– То есть он – сапожник без сапог?
– Ну, в каком-то смысле да. Он знает об устройстве этого мира гораздо больше, чем простой обыватель, но подчиняется тем же законам, что и любая живая тварь в нашей вселенной. Пускай у него нет доступа к файлу собственной судьбы – это прерогатива высшего руководства, но, как и все наши сотрудники он пользуется привилегией получать ежегодный прогноз касательно всех аспектов своей жизни.
– Навроде гороскопа?
– Да, что-то вроде того, но гораздо точнее. И вот этот прогноз подсказывает ему, как жить максимально сбалансированно, чтобы по незнанию ничего в собственной судьбе не напортачить, как это сплошь и рядом случается с людьми. Поэтому Денис Денисович знает, что имеет склонность к онкологическим заболеваниям, что склонность эта может развиться, а может и нет, в зависимости от того, насколько сбалансированы все аспекты его жизни – как только возникает перекос, в качестве противовеса всякие скрытые внутри человека изъяны активизируются и начинают лезть наружу. Так вот, он знает, что, добившись определённого уровня материального благополучия, он с большой долей вероятности сократит себе жизнь лет на десять.
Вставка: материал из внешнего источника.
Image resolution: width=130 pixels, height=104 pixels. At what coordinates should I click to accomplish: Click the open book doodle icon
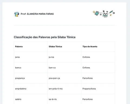pos(105,15)
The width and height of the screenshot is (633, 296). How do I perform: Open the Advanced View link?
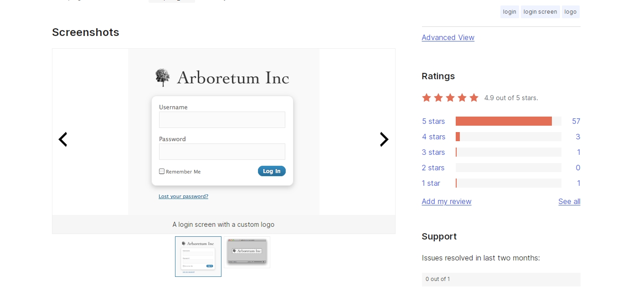[x=448, y=37]
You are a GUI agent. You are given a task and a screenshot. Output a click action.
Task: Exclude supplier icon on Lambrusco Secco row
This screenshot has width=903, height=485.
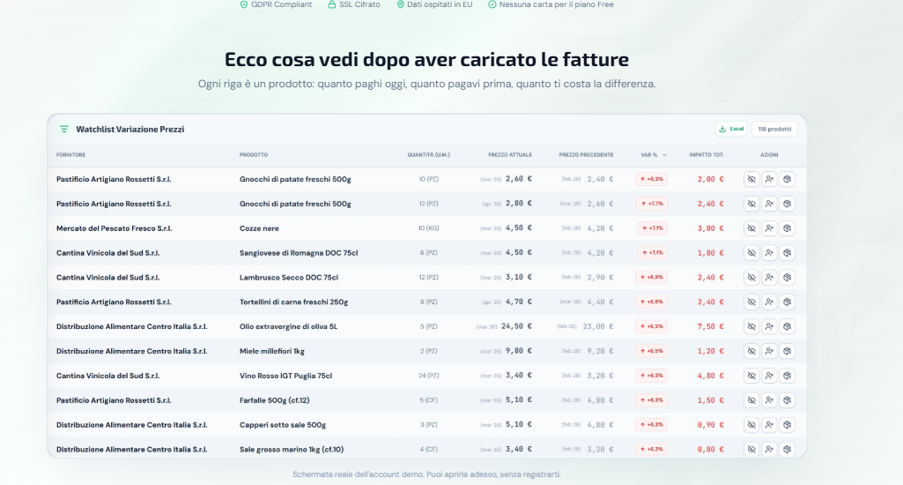769,278
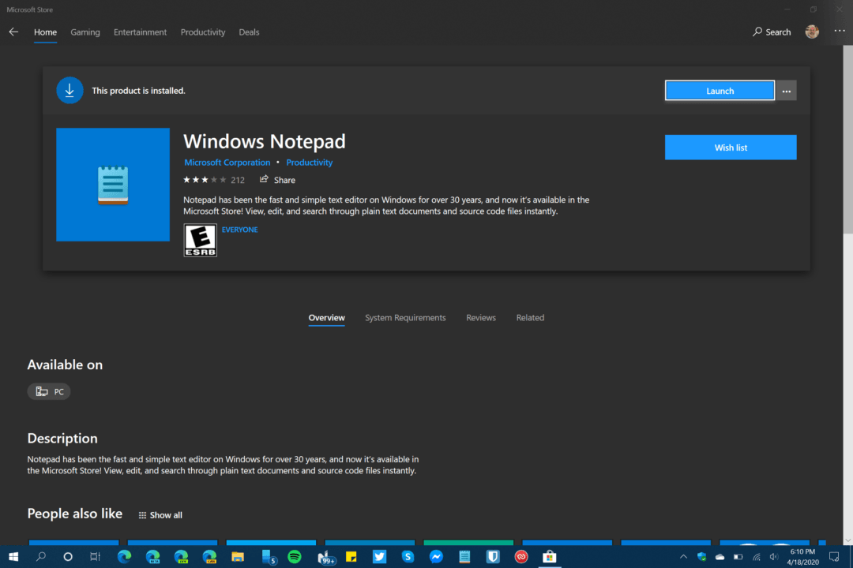Click the Spotify icon in the taskbar
This screenshot has width=853, height=568.
[294, 557]
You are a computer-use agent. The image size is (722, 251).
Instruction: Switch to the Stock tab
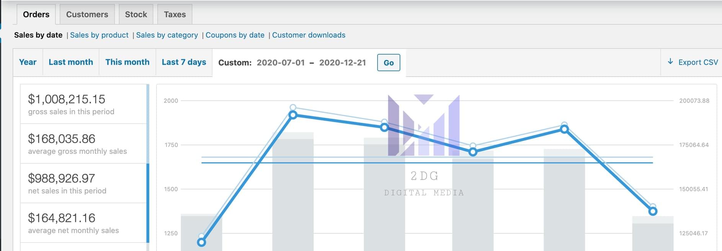136,15
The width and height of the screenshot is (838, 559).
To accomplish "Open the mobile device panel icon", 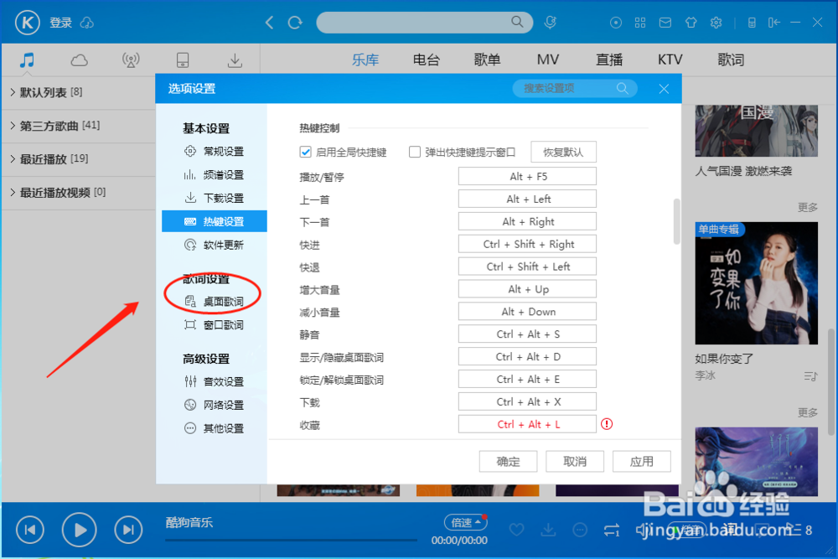I will click(182, 60).
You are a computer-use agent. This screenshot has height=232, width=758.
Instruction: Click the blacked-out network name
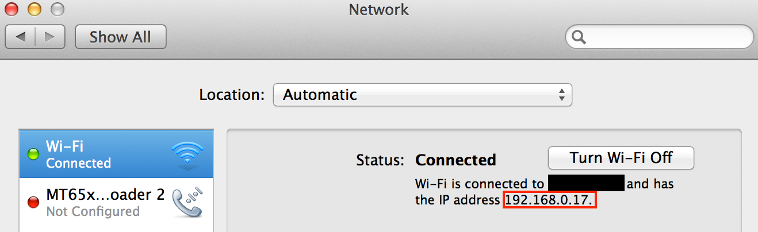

Знает, что предстоящий инфаркт он сможет перенести гораздо легче, если накануне впустую потратится на путёвку в Турцию. И всё в таком роде он знает и про свою жену, и про детей, и живёт он под девизом: «Терпи, ведь всё могло быть гораздо хуже!»
– Получается, что знание о механизмах судьбы и информация о собственном будущем лишают его надежды что-то в своей жизни улучшить, достичь чего-то принципиально нового, исполнить мечты? Кошмар какой! На его месте я бы захотел поменять работу.
– А что это даст? Нет для него разницы, где именно тащить лямку, в Мастерской Судеб или в бухгалтерии какого-нибудь ООО – что там, что тут: сиди да ковыряйся в циферках, да бумажки перекладывай.
– Как это – нет разницы? Ну ты сравнил! Здесь же он таким важным и нужным делом занят. Уже одно осознание того, сколько пользы он приносит людям, должно перевешивать все сопряжённые с этим ограничения и неудобства.
– Да видишь ли, дело всё в том, что не видит он этих людей, не знает их, не получает от них благодарственных писем, посылок и денежных переводов. Для него вся работа проходит на экране монитора, человек для него – не более чем строчки кода, и править этот код – всего лишь надоевшая повседневная рутина, которая выполняется полностью автоматически и не приносит никакого удовлетворения. Он просто винтик в системе, и самое страшное, что это его полностью устраивает. Понимаешь, к чему я клоню?
– Что работа в Мастерской не сделает меня суперменом или миллионером?
– Да, и это тоже. Но главное, что я понял, работая здесь: всё, что происходит в мире, каким бы удручающим или безумным оно ни было, всё максимально справедливо и логично, но справедливость эта – довольно неприятная, иногда страшная, а в отдельных своих проявлениях крайне мерзкая штука.
Остаток дня они ходили по цехам, Иван пытался вникать сразу в огромное количество разрозненной информации, удержать в памяти бесконечно сыплющиеся на него имена, запомнить лица, пока голова его не начала разбухать от переизбытка всего нового. Должно быть, вид у него был довольно-таки ошалевший, и Борис, глядя на него, сказал:
– Да, пора бы уже над тобой сжалиться и отпустить с миром переваривать увиденное. Только давай ещё к Абрамычу заглянем, а то он непременно хотел тебя сегодня увидеть.
В цехе распределения талантов царило оживление. На столике в углу, за которым обычно в перерывах пили чай, стояла коробка с остатками внушительных размеров торта, видимо, у кого-то был день рождения. Работники цеха отдыхали и непринуждённо болтали, в центре внимания находился забредший на огонёк Семён – мастер цеха нормирования счастья, с которым Иван уже успел познакомиться пару часов назад. Он с жаром что-то доказывал развалившемуся в массивном офисном кресле пожилому толстяку, который смотрел на него из-под массивных квадратных очков насмешливо и снисходительно.